**RECORDS FOR THIS TASK:**
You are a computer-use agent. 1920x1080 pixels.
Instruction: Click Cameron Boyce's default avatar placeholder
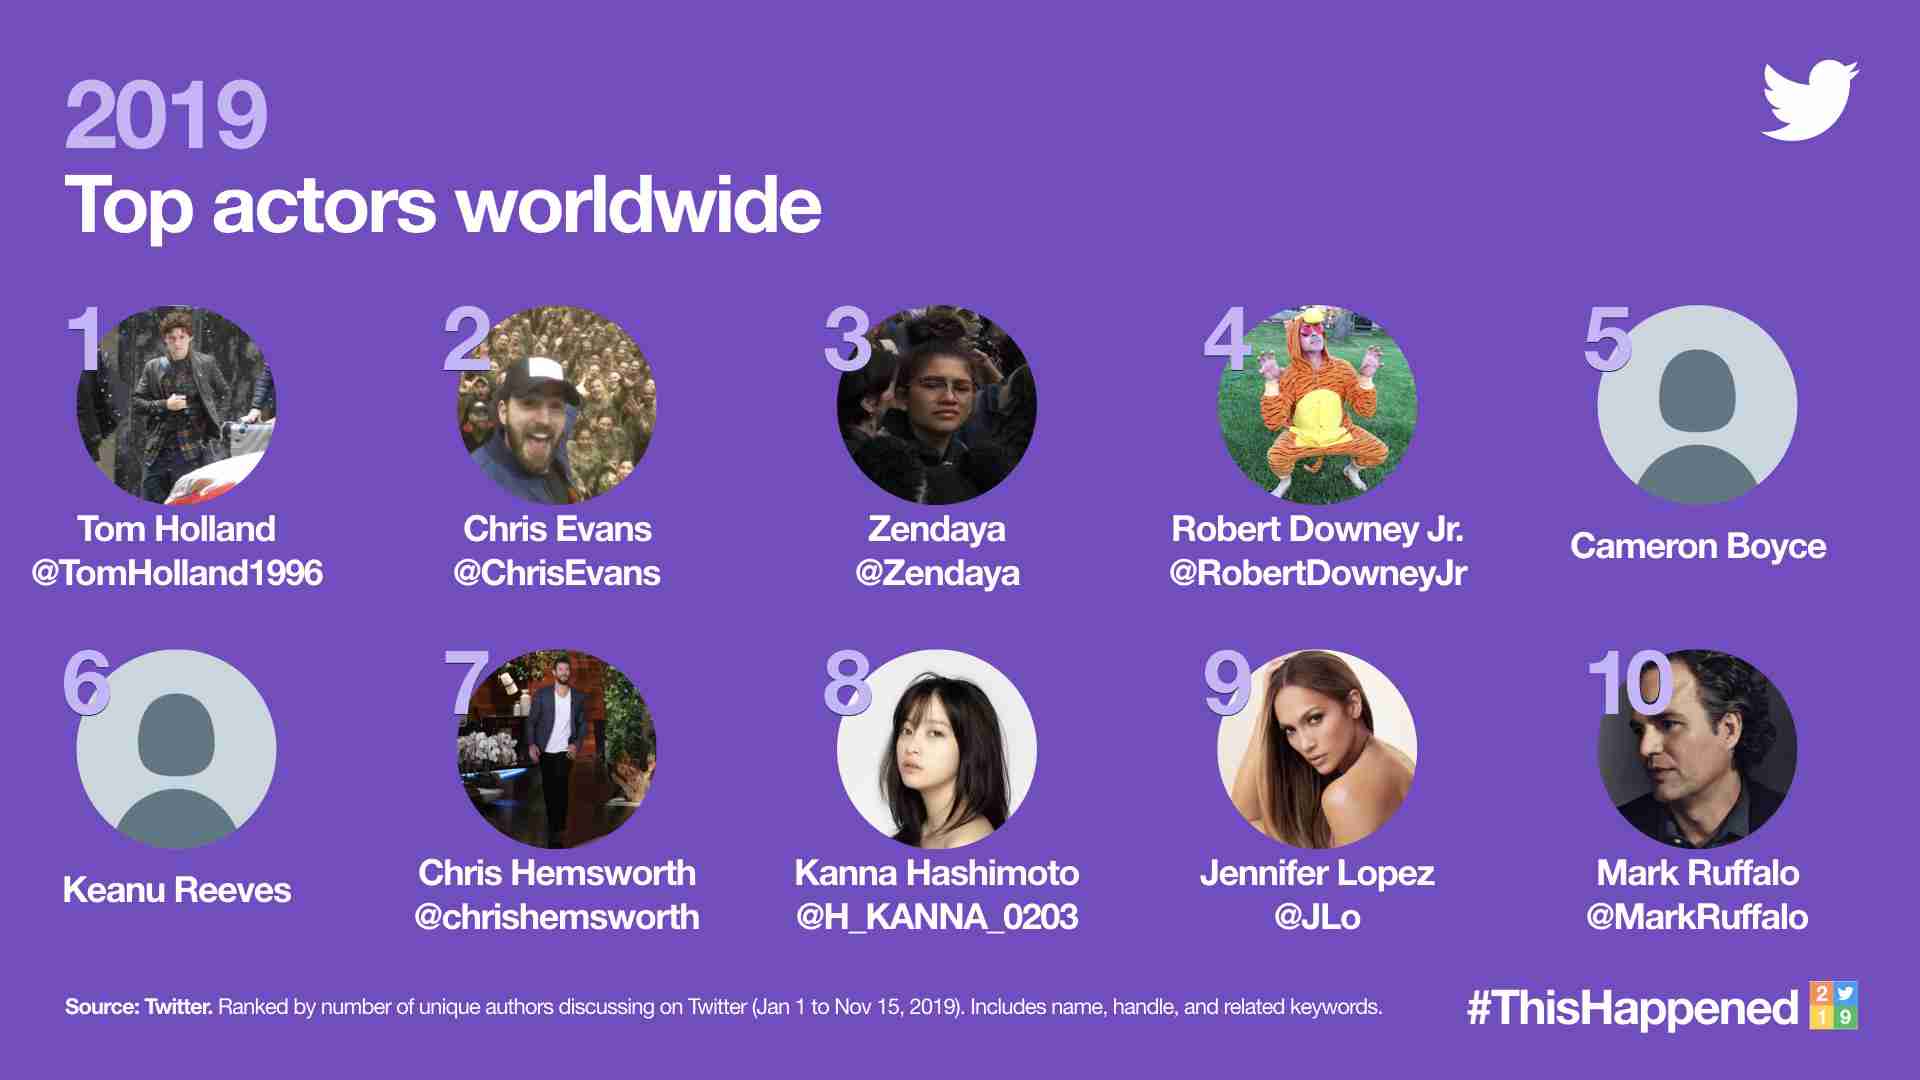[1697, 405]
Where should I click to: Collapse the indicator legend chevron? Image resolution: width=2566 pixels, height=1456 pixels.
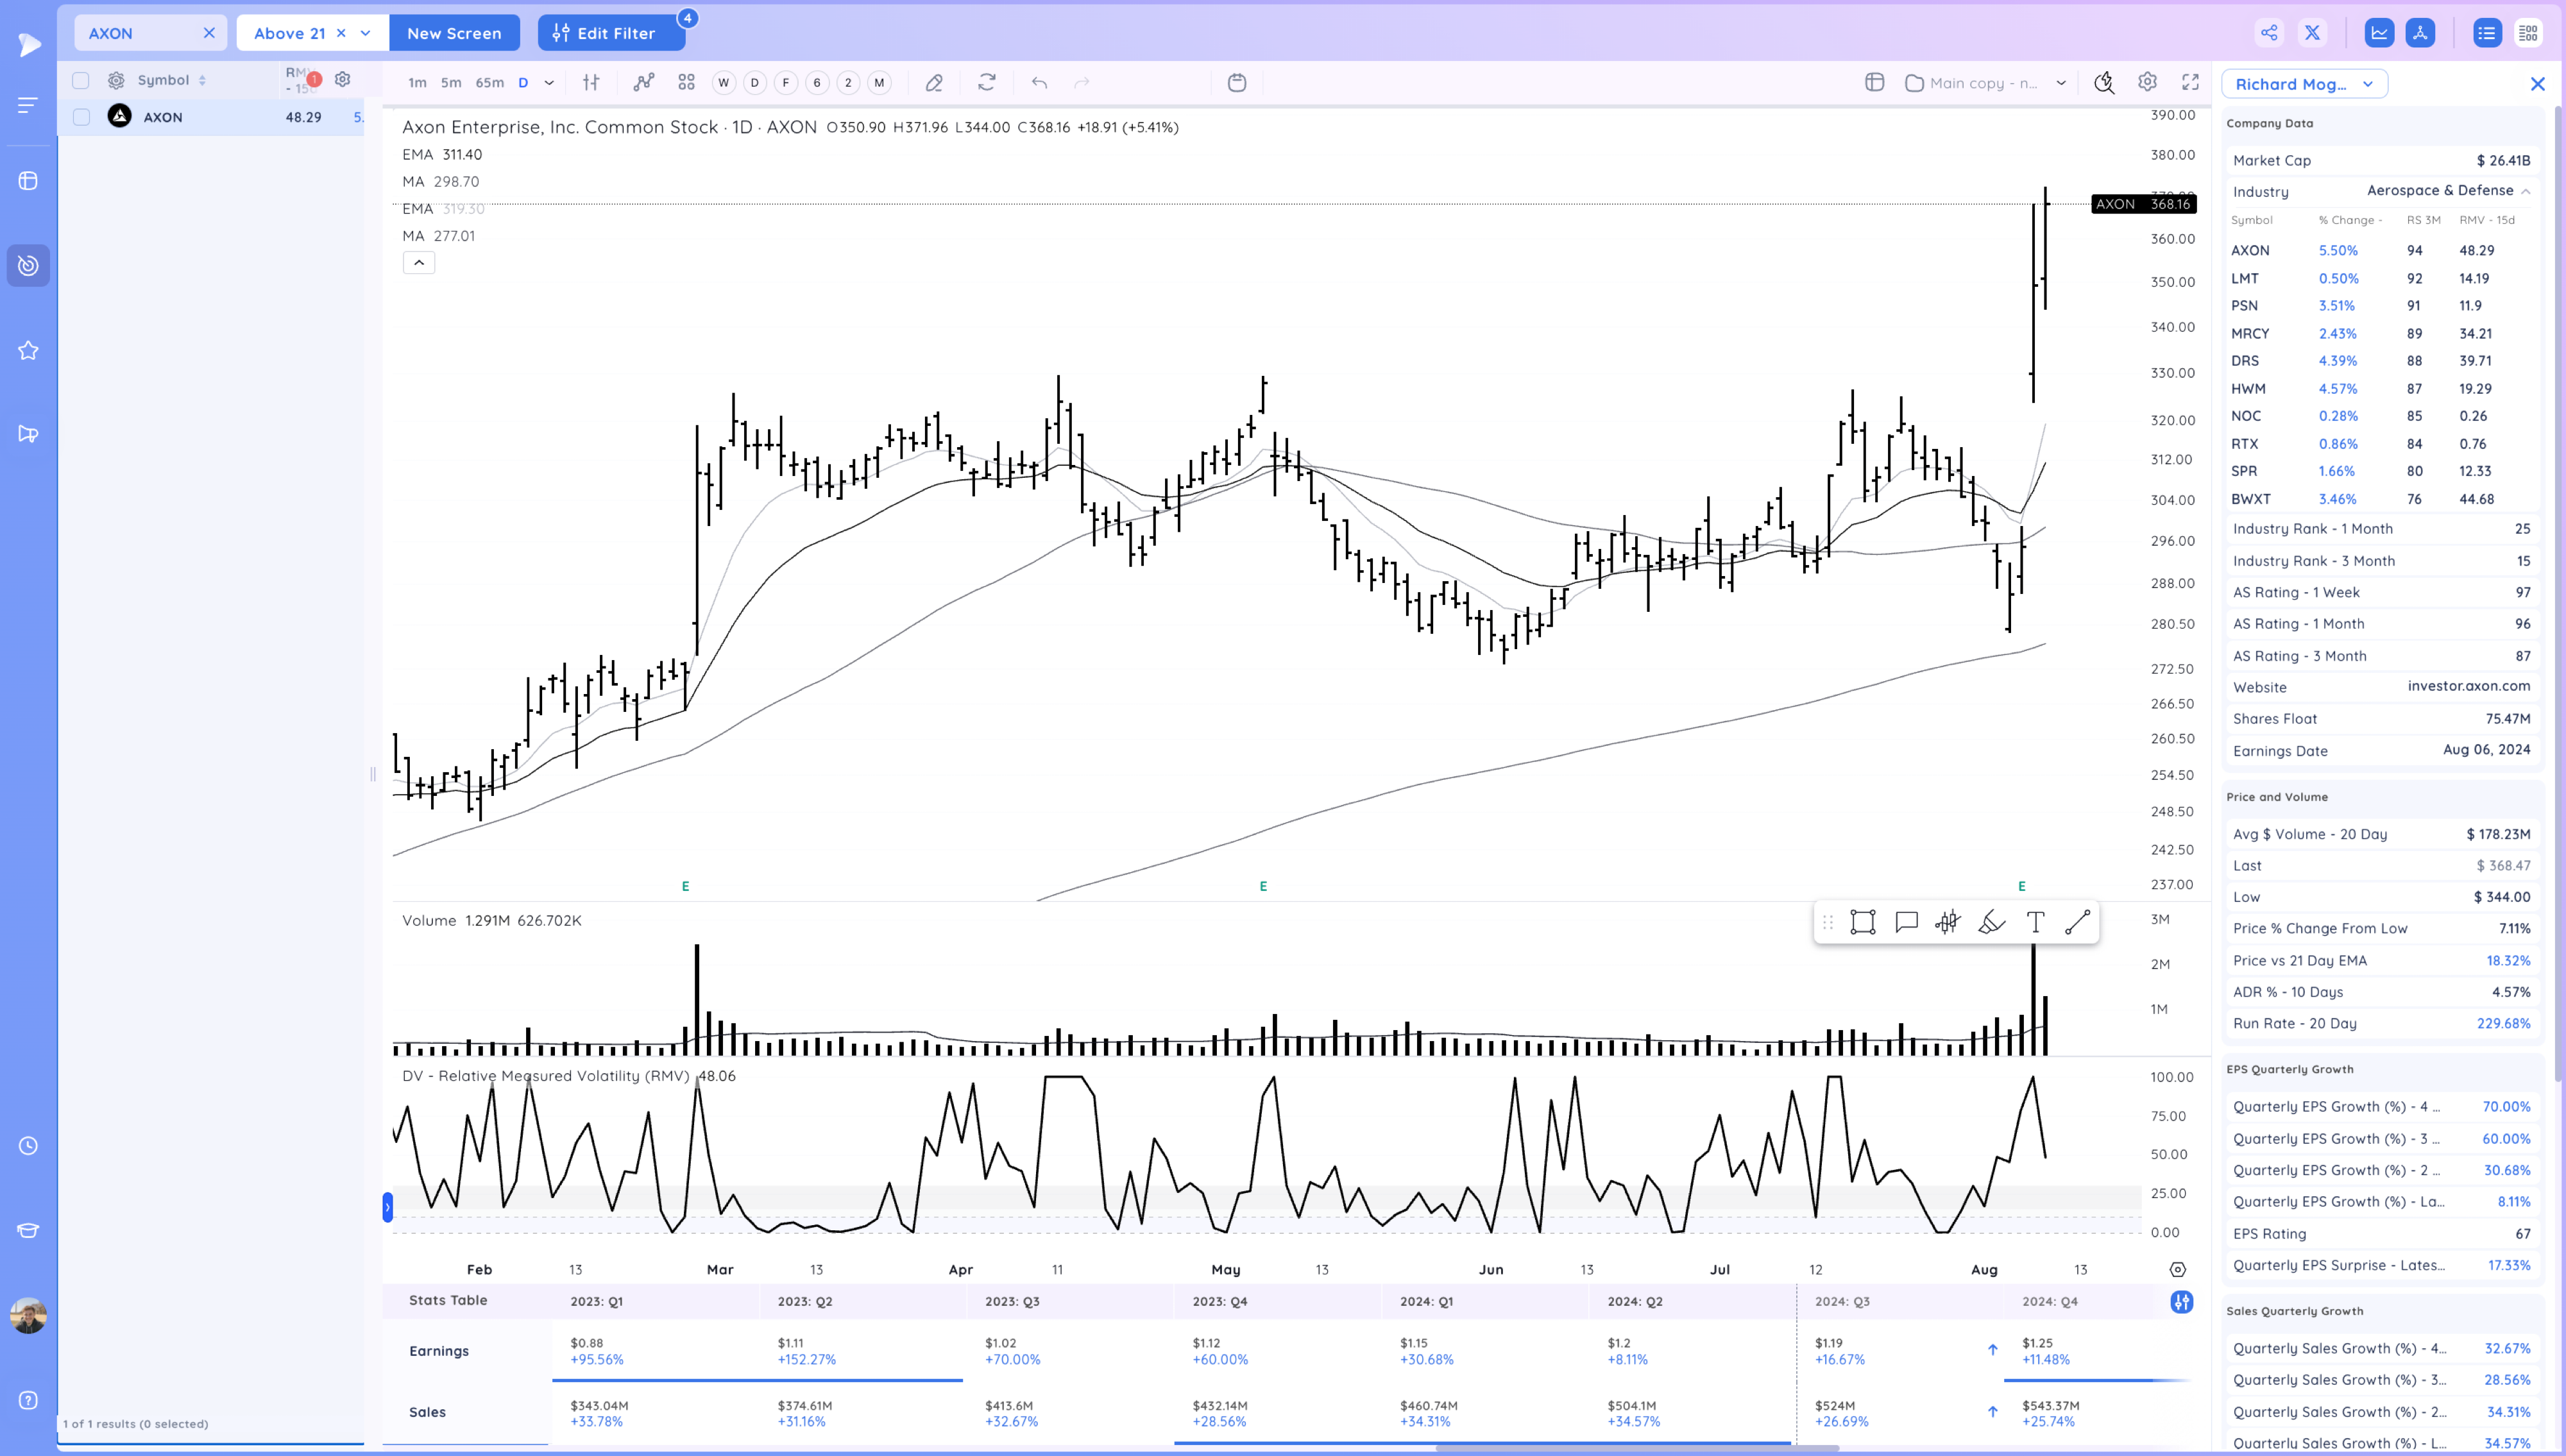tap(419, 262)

**PROBLEM REQUIREMENTS:** Since the pictures are not part of the copy, transcribe only the remaining material, exactly.

**TASK ANSWER:**
You are a computer-use agent. 1920x1080 pixels.
Instruction: Click Cameron Boyce's default avatar placeholder
[1697, 405]
Where should I click to: Collapse the indicator legend chevron? Image resolution: width=2566 pixels, height=1456 pixels.
tap(419, 262)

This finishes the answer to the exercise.